▶ AVAILABLE DATA:
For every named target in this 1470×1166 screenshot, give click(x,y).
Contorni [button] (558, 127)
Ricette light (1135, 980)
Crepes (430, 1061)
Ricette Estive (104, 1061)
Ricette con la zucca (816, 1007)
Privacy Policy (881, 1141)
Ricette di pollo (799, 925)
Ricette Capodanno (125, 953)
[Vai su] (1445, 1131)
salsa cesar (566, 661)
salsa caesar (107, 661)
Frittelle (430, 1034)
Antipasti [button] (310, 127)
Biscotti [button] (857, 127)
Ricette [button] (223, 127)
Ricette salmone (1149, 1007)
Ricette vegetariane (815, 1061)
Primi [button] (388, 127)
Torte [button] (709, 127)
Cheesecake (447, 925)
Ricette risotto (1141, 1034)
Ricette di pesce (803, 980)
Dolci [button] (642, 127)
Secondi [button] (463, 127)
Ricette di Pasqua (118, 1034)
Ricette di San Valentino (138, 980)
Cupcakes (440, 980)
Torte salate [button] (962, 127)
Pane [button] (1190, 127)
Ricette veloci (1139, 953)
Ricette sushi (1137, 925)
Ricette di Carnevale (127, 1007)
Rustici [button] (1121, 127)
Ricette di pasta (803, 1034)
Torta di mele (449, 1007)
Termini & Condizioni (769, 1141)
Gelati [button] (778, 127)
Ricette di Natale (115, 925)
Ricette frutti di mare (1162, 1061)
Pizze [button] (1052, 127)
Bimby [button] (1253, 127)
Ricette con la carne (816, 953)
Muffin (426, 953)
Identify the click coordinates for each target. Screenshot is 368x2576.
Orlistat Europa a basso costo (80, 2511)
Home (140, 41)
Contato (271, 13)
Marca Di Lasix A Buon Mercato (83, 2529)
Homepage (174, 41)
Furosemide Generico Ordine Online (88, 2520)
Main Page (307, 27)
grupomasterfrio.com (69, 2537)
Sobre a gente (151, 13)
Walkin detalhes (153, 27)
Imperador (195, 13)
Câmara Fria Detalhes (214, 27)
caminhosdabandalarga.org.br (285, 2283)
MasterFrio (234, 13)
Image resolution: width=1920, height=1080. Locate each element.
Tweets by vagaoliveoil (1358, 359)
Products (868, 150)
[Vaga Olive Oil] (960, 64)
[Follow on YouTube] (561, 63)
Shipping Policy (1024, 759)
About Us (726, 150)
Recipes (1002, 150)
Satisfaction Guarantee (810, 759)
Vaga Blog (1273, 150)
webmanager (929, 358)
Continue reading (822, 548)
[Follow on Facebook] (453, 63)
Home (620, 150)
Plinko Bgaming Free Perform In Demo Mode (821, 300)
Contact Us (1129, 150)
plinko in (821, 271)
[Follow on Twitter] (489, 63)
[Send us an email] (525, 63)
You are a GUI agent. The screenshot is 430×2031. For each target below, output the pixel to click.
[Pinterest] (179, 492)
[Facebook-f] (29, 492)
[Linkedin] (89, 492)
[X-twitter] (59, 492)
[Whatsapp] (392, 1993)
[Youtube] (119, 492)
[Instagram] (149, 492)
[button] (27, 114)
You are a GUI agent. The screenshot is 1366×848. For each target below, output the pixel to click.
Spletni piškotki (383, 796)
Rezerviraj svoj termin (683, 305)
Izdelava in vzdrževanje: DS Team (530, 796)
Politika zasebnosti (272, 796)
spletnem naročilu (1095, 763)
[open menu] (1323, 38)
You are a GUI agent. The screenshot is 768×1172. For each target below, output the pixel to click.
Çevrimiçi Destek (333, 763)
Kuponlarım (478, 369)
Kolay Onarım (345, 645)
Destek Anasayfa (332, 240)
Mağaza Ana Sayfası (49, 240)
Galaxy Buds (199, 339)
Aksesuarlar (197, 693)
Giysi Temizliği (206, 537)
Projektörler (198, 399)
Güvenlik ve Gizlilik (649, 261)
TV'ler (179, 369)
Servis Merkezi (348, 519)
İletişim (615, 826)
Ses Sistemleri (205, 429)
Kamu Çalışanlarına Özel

▶ EXERCISE BRIEF: Report how many lines in the data contain the word "agent", with no words besides the number.

▶ WRITTEN ANSWER: 3